Das Rotkehlchen zählt zu den beliebtesten Singvögeln unserer Gegend. Sein äußeres Aussehen, seine leuchtend rote Brust, macht ihn für viele so sympathisch und liebenswert. Wussten Sie schon, woher der rote Fleck auf der Brust kommt?
Als Gott die Welt erschuf, machte er auch einen kleinen grauen Vogel und nannte ihn Rotkehlchen. Da fragte das Vöglein den Herrn: „Warum soll ich Rotkehlchen heißen? Ich habe doch keine einzige rote Feder an mir?“ – „Warte nur ab!“ sprach da der liebe Gott.
Lange Zeit später wurde ein Rotkehlchen Zeuge einer Kreuzigung. Es hatte Mitleid mit dem Gekreuzigten, doch konnte es nicht viel tun. Es wollte dem Gemarterten aber wenigstens etwas Linderung verschaffen. Es flog also heran und zog Jesus einen Dorn aus der Stirn. Die Wunde fing an zu bluten. Das Blut spritzte auf die Brust des Vögleins und färbte sie rot.
Eine anrührende Geschichte: Da zieht ein kleiner Vogel einen Dorn aus der Stirn Jesu und schafft ihm so Erleichterung in seinem Schmerz.
Doch die Erleichterung hat seinen Preis. Aus der Wunde spritzt Blut und beschmutzt die Brust des kleinen Vogels. Die Berührung mit einem Leidenden kann es mit sich bringen, dass ich mich dabei selbst schmutzig mache. Nicht nur Blut - Mir fallen noch viele andere unangenehme Dinge ein: Schmutz, Eiter, oder Kot; aber auch nicht materielle Dinge wie mein guter Ruf, meine Moralvorstellungen, Verpflichtungen, die ich übernehme, Risiken, die ich eingehe …

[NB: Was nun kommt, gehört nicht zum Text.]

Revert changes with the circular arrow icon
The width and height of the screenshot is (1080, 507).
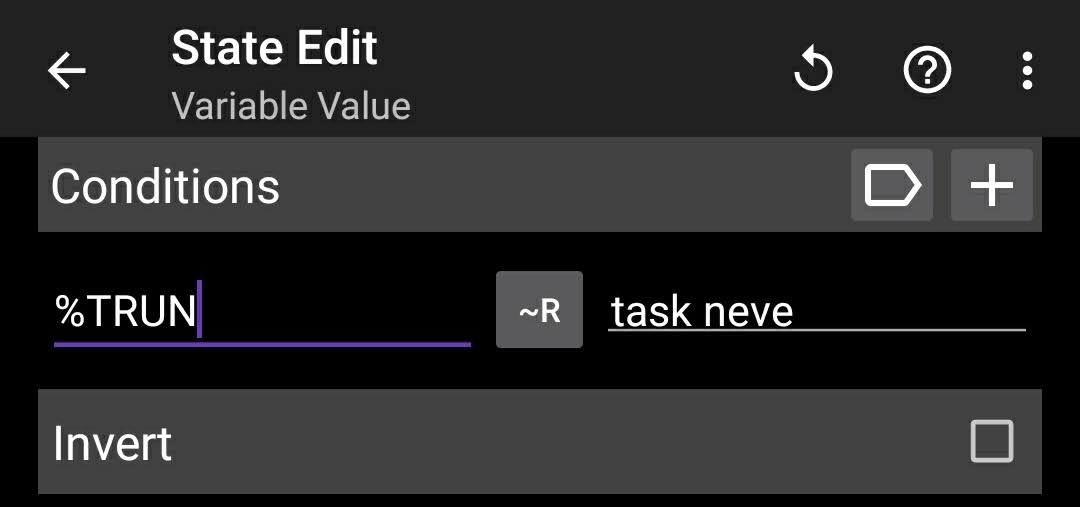point(813,70)
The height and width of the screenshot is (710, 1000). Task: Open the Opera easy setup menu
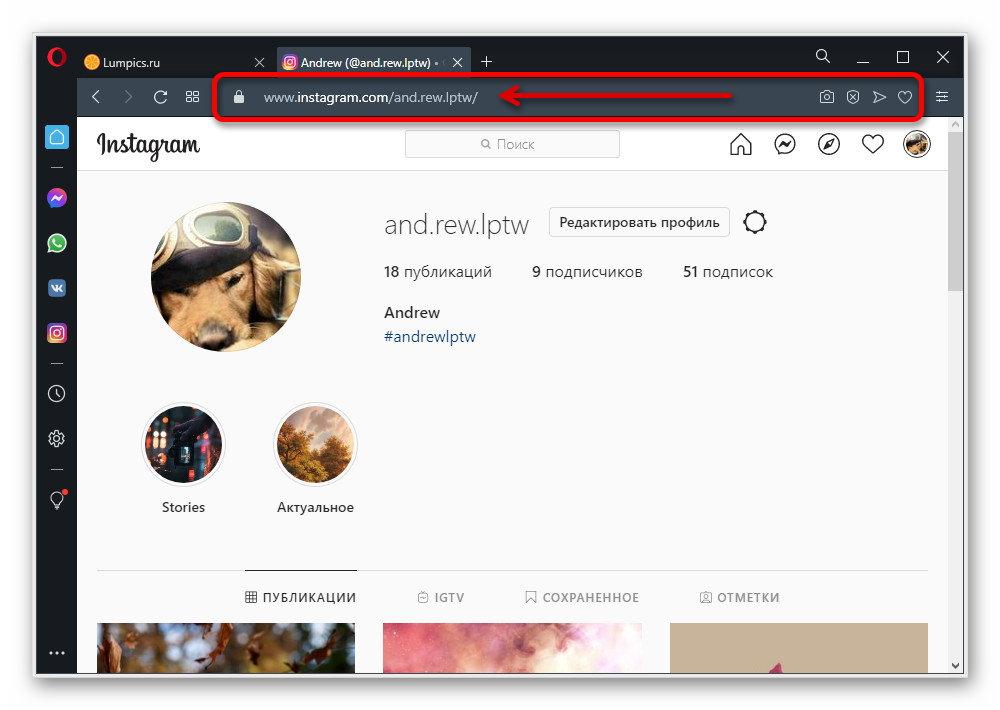click(942, 97)
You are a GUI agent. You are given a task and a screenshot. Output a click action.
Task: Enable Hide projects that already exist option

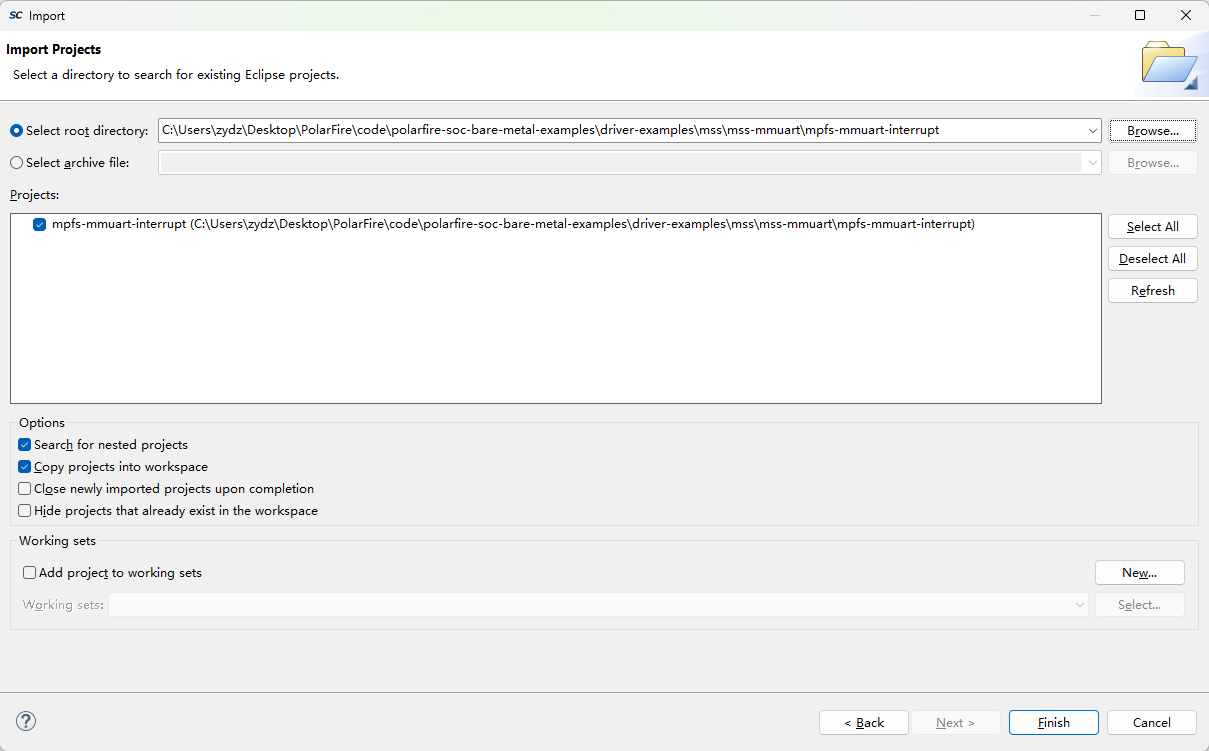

Mitleidsbezeugungen wie „Ach, du Armer …“ sind vielleicht gut gemeint, helfen mir im Leiden nicht weiter. Da brauche ich jemand, der hilft und sich auch nicht scheut, sich dabei schmutzig zu machen. Das wäre für mich ein glaubwürdiges Zeichen der Solidarität und wirklichen „Mit-leidens“. Übrigens: Das griechische Wort dafür ist „sym-pathia“. Es stimmt also, das Rotkehlchen ist wirklich ein sympathischer Vogel – und diesen gibt es übrigens auch ohne Flügel.